**Stated exercise 1**
List the forum usernames of everyone other than del schisler who posted in the walnut dresser thread.
**Stated exercise 2**
In the walnut dresser thread, why did del schisler use no stain on the dresser?
**Stated exercise 3**
From the walnut dresser thread, reproduce the passage from "## Gilbear (Dec" to "Dr.Zook (Sep 10, 2004)".

**Excerpt provided**
# walnut dresser done



## del schisler (Feb 2, 2006)

the dresser is done i used my walnut that i cut the tree down and hauled it down the river and pulled it up the bank and washed it off and down to the saw mill that way 19 yrs ago it has been stored in my shop just got around to doing something with it i just had enough to build this piece i also made some small tables also thanks for looking del schisler


----------



## Gilbear (Dec 13, 2005)

Very nicely done Del - a new heirloom for sure! I see one of the new tables by it as well!


----------



## Dr.Zook (Sep 10, 2004)

*Nice project!*

Really nice Del. That must have been one heck of a tree. After 19 yrs. Are you sure it was dry enough to use?  LOL

Dave
the "Doctor"


----------



## reible (Sep 10, 2004)

del schisler said:


> the dresser is done i used my walnut that i cut the tree down and hauled it down the river and pulled it up the bank and washed it off and down to the saw mill that way 19 yrs ago it has been stored in my shop just got around to doing something with it i just had enough to build this piece i also made some small tables also thanks for looking del schisler


 Wow a real woodworker "i cut the tree down", "hauled it down the river", "pulled it up the bank", "washed it off", "to the saw mill" and then let it dry for 19 years!!!!!!! That is the way to do it!!! (I can hear the Tim Taylor grunts all across the world as they look at your post.)

To bad we don't have a contest going on.... I'd vote for your project hands down.

Thanks for the picture and post!

Ed


----------



## del schisler (Feb 2, 2006)

thanks for the nice reply's i used style and rail's cuts around the mirror and a cabnet grade lacquer and no stain i like the different hues that wood has all natural color and the inlays on the door's and sides not glued in and of course the drower has dovel tails and is of oak now to put the trimming's in place of the nice planks thanks agn del schisler


----------



## Bram (Feb 28, 2006)

Damn, and I'm having trouble figuring out how to go about mounting my plunge router in my router table .... and then guys like Del come along and just popup a photo from their "brandnew handmade dresser" ....  

All hail to Del , wicked job men !!!


----------



## cranbrook2 (Nov 7, 2005)

very nice work Del 
john


----------

**Recorded information**

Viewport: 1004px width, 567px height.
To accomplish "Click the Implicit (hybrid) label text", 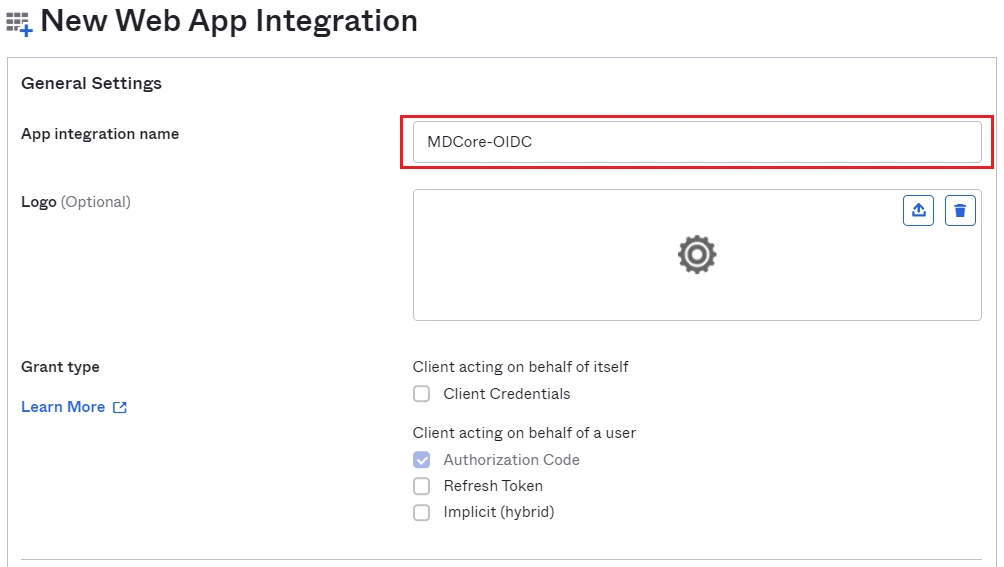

**Correct response 1**
Gilbear, Dr.Zook, reible, Bram, cranbrook2

**Correct response 2**
He used no stain because he likes the different hues the walnut has in its natural color.

**Correct response 3**
## Gilbear (Dec 13, 2005)

Very nicely done Del - a new heirloom for sure! I see one of the new tables by it as well!


----------



## Dr.Zook (Sep 10, 2004)